*** Records for this exercise ***

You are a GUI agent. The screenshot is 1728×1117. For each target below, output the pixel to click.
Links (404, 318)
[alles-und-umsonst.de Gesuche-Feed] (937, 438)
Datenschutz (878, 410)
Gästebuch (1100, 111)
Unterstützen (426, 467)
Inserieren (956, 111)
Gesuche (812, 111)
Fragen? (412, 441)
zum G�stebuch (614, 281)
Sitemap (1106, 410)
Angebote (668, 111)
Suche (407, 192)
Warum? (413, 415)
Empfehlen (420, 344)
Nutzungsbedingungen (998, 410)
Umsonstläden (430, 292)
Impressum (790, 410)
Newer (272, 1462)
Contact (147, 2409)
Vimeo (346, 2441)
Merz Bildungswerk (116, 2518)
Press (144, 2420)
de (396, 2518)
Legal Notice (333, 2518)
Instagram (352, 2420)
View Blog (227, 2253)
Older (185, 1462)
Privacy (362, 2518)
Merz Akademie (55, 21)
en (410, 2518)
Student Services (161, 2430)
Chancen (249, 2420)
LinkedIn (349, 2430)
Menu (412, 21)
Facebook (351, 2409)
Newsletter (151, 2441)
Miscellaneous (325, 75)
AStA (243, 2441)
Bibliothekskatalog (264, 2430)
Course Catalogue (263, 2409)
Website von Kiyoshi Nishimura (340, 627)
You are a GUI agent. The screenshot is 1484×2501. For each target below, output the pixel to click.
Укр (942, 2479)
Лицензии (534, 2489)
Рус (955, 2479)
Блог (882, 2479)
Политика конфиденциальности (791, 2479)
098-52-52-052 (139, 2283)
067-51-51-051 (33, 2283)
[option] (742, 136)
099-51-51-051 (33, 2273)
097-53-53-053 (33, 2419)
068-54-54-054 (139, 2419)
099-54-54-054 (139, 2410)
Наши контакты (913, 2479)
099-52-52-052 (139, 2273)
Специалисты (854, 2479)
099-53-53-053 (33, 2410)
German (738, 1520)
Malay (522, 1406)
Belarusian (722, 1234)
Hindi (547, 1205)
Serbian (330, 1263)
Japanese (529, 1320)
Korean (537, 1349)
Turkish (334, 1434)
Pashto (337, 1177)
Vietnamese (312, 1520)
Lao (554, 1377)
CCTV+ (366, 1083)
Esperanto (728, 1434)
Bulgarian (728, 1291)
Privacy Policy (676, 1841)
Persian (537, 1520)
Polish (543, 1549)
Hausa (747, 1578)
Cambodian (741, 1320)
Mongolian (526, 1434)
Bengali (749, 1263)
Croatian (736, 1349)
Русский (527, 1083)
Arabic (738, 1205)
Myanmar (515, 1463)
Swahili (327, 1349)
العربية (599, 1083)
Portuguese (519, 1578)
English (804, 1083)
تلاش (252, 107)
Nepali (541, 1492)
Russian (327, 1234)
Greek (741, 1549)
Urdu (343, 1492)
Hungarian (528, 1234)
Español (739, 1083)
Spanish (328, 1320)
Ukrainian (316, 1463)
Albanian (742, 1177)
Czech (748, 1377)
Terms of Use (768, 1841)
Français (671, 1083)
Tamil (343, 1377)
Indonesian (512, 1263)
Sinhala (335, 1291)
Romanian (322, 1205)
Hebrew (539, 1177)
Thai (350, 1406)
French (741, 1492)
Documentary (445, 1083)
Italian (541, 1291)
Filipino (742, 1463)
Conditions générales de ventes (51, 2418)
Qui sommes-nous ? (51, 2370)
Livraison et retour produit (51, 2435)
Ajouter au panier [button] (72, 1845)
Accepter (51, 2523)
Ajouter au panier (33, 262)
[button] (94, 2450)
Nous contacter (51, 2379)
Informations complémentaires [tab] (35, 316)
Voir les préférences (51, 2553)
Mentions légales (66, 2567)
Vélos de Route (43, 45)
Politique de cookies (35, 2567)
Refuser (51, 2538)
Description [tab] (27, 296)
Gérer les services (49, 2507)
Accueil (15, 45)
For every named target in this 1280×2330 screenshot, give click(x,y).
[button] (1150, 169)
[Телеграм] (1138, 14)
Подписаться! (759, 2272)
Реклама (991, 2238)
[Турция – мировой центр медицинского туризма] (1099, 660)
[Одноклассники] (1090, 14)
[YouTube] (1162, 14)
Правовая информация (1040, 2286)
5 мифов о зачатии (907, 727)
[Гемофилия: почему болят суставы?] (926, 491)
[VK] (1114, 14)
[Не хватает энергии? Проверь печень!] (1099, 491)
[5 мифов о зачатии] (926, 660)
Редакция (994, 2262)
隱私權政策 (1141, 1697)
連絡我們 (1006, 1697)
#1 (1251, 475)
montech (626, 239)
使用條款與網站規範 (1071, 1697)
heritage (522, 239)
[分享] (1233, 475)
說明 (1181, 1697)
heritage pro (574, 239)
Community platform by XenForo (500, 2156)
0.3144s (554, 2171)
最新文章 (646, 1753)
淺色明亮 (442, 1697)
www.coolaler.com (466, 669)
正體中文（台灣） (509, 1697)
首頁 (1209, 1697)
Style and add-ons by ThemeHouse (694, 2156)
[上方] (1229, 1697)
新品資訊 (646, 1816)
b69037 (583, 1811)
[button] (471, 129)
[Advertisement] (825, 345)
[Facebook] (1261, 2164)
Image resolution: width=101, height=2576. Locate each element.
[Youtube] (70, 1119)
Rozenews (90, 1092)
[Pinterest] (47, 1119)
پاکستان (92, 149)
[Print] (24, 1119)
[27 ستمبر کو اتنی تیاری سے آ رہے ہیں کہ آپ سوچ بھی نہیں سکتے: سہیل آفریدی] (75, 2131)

*** End of Records for this exercise ***

## Required work
Write each record out again exactly.

## Answer below
You are a GUI agent. The screenshot is 1728×1117. For each target below, output the pixel to click.
Links (404, 318)
[alles-und-umsonst.de Gesuche-Feed] (937, 438)
Datenschutz (878, 410)
Gästebuch (1100, 111)
Unterstützen (426, 467)
Inserieren (956, 111)
Gesuche (812, 111)
Fragen? (412, 441)
zum G�stebuch (614, 281)
Sitemap (1106, 410)
Angebote (668, 111)
Suche (407, 192)
Warum? (413, 415)
Empfehlen (420, 344)
Nutzungsbedingungen (998, 410)
Umsonstläden (430, 292)
Impressum (790, 410)
Newer (272, 1462)
Contact (147, 2409)
Vimeo (346, 2441)
Merz Bildungswerk (116, 2518)
Press (144, 2420)
de (396, 2518)
Legal Notice (333, 2518)
Instagram (352, 2420)
View Blog (227, 2253)
Older (185, 1462)
Privacy (362, 2518)
Merz Akademie (55, 21)
en (410, 2518)
Student Services (161, 2430)
Chancen (249, 2420)
LinkedIn (349, 2430)
Menu (412, 21)
Facebook (351, 2409)
Newsletter (151, 2441)
Miscellaneous (325, 75)
AStA (243, 2441)
Bibliothekskatalog (264, 2430)
Course Catalogue (263, 2409)
Website von Kiyoshi Nishimura (340, 627)
You are a GUI agent. The screenshot is 1484×2501. For each target below, output the pixel to click.
Укр (942, 2479)
Лицензии (534, 2489)
Рус (955, 2479)
Блог (882, 2479)
Политика конфиденциальности (791, 2479)
098-52-52-052 (139, 2283)
067-51-51-051 (33, 2283)
[option] (742, 136)
099-51-51-051 (33, 2273)
097-53-53-053 (33, 2419)
068-54-54-054 (139, 2419)
099-54-54-054 (139, 2410)
Наши контакты (913, 2479)
099-52-52-052 (139, 2273)
Специалисты (854, 2479)
099-53-53-053 (33, 2410)
German (738, 1520)
Malay (522, 1406)
Belarusian (722, 1234)
Hindi (547, 1205)
Serbian (330, 1263)
Japanese (529, 1320)
Korean (537, 1349)
Turkish (334, 1434)
Pashto (337, 1177)
Vietnamese (312, 1520)
Lao (554, 1377)
CCTV+ (366, 1083)
Esperanto (728, 1434)
Bulgarian (728, 1291)
Privacy Policy (676, 1841)
Persian (537, 1520)
Polish (543, 1549)
Hausa (747, 1578)
Cambodian (741, 1320)
Mongolian (526, 1434)
Bengali (749, 1263)
Croatian (736, 1349)
Русский (527, 1083)
Arabic (738, 1205)
Myanmar (515, 1463)
Swahili (327, 1349)
العربية (599, 1083)
Portuguese (519, 1578)
English (804, 1083)
تلاش (252, 107)
Nepali (541, 1492)
Russian (327, 1234)
Greek (741, 1549)
Urdu (343, 1492)
Hungarian (528, 1234)
Español (739, 1083)
Spanish (328, 1320)
Ukrainian (316, 1463)
Albanian (742, 1177)
Czech (748, 1377)
Terms of Use (768, 1841)
Français (671, 1083)
Tamil (343, 1377)
Indonesian (512, 1263)
Sinhala (335, 1291)
Romanian (322, 1205)
Hebrew (539, 1177)
Thai (350, 1406)
French (741, 1492)
Documentary (445, 1083)
Italian (541, 1291)
Filipino (742, 1463)
Conditions générales de ventes (51, 2418)
Qui sommes-nous ? (51, 2370)
Livraison et retour produit (51, 2435)
Ajouter au panier [button] (72, 1845)
Accepter (51, 2523)
Ajouter au panier (33, 262)
[button] (94, 2450)
Nous contacter (51, 2379)
Informations complémentaires [tab] (35, 316)
Voir les préférences (51, 2553)
Mentions légales (66, 2567)
Vélos de Route (43, 45)
Politique de cookies (35, 2567)
Refuser (51, 2538)
Description [tab] (27, 296)
Gérer les services (49, 2507)
Accueil (15, 45)
For every named target in this 1280×2330 screenshot, give click(x,y).
[button] (1150, 169)
[Телеграм] (1138, 14)
Подписаться! (759, 2272)
Реклама (991, 2238)
[Турция – мировой центр медицинского туризма] (1099, 660)
[Одноклассники] (1090, 14)
[YouTube] (1162, 14)
Правовая информация (1040, 2286)
5 мифов о зачатии (907, 727)
[Гемофилия: почему болят суставы?] (926, 491)
[VK] (1114, 14)
[Не хватает энергии? Проверь печень!] (1099, 491)
[5 мифов о зачатии] (926, 660)
Редакция (994, 2262)
隱私權政策 (1141, 1697)
連絡我們 (1006, 1697)
#1 (1251, 475)
montech (626, 239)
使用條款與網站規範 (1071, 1697)
heritage (522, 239)
[分享] (1233, 475)
說明 (1181, 1697)
heritage pro (574, 239)
Community platform by XenForo (500, 2156)
0.3144s (554, 2171)
最新文章 (646, 1753)
淺色明亮 (442, 1697)
www.coolaler.com (466, 669)
正體中文（台灣） (509, 1697)
首頁 (1209, 1697)
Style and add-ons by ThemeHouse (694, 2156)
[上方] (1229, 1697)
新品資訊 (646, 1816)
b69037 (583, 1811)
[button] (471, 129)
[Advertisement] (825, 345)
[Facebook] (1261, 2164)
Image resolution: width=101, height=2576. Locate each element.
[Youtube] (70, 1119)
Rozenews (90, 1092)
[Pinterest] (47, 1119)
پاکستان (92, 149)
[Print] (24, 1119)
[27 ستمبر کو اتنی تیاری سے آ رہے ہیں کہ آپ سوچ بھی نہیں سکتے: سہیل آفریدی] (75, 2131)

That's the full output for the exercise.